[Saved entries]
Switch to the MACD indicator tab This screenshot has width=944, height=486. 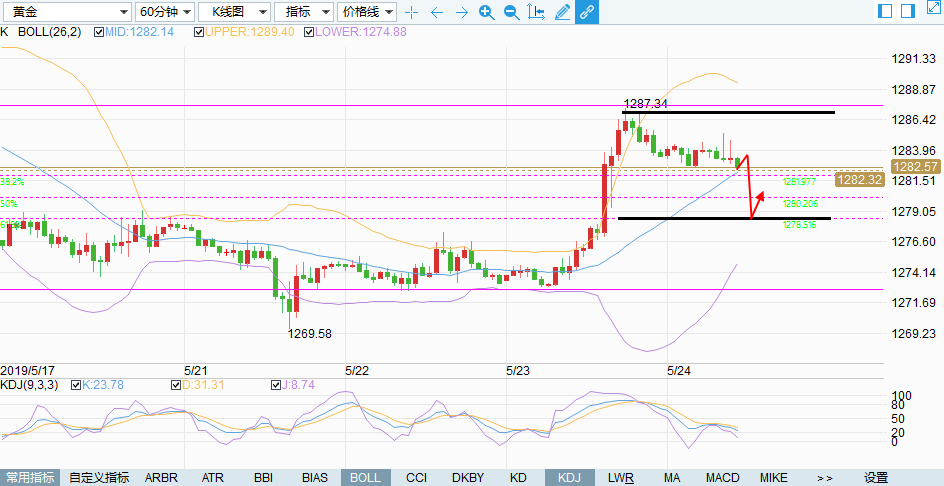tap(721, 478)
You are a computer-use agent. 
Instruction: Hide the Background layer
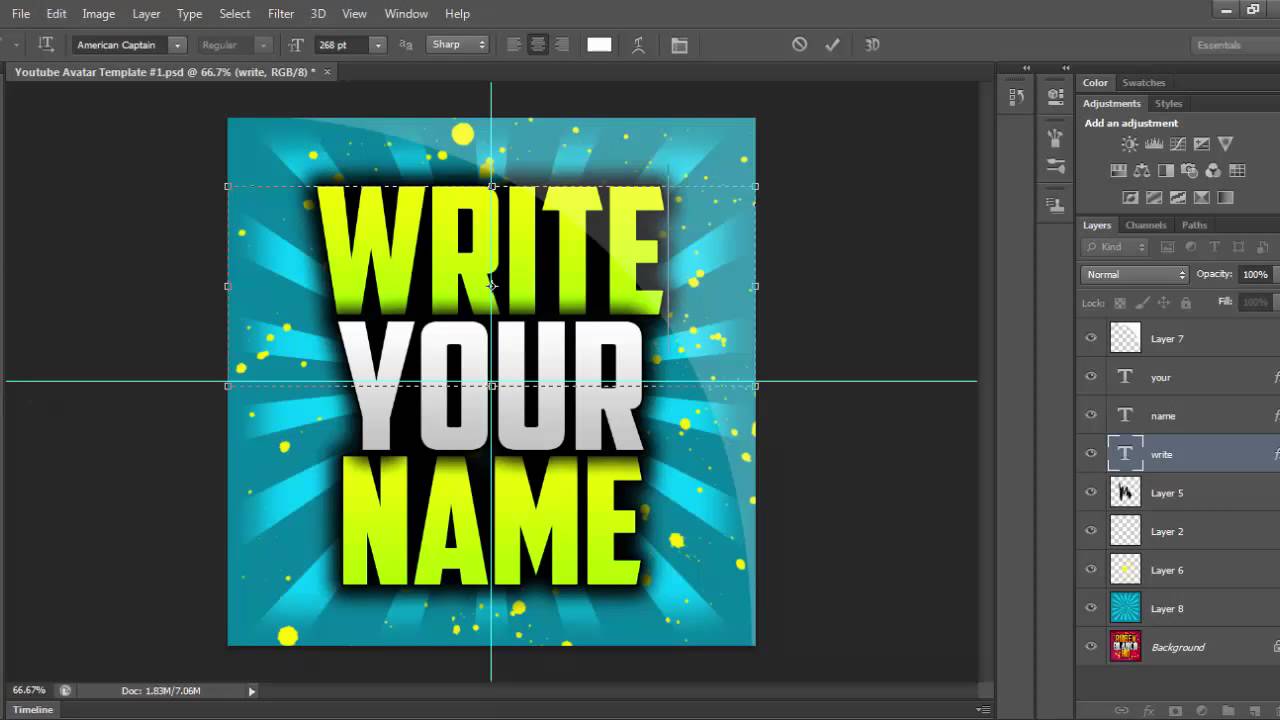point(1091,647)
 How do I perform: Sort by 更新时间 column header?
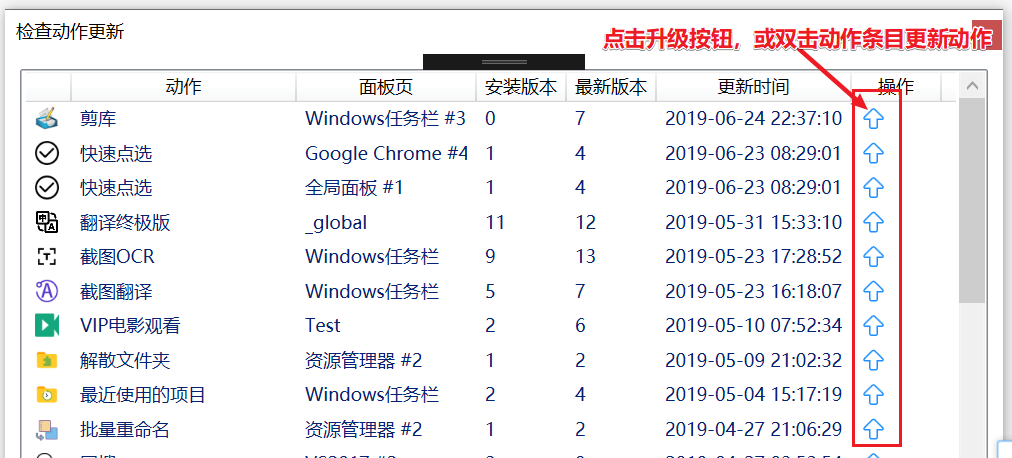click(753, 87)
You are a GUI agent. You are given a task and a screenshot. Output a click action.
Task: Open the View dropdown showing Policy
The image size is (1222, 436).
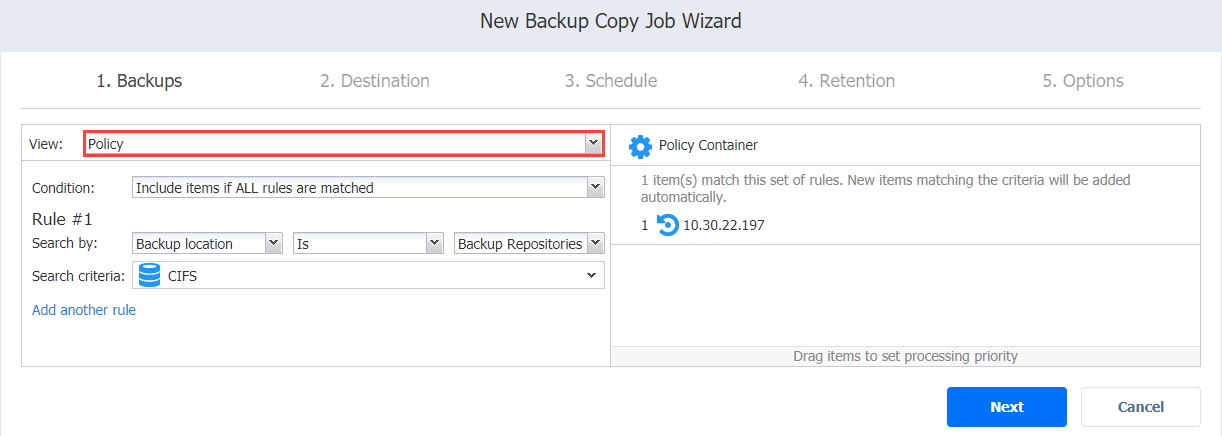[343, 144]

> _Action item_
Excluding the pictures, write out exactly the lines from the line that contains "You are a GUI" through the end of the records.

> _Solution for this exercise_
You are a GUI agent. You are given a task and a screenshot. Output a click action.
Task: Open the View dropdown showing Policy
The image size is (1222, 436).
[343, 144]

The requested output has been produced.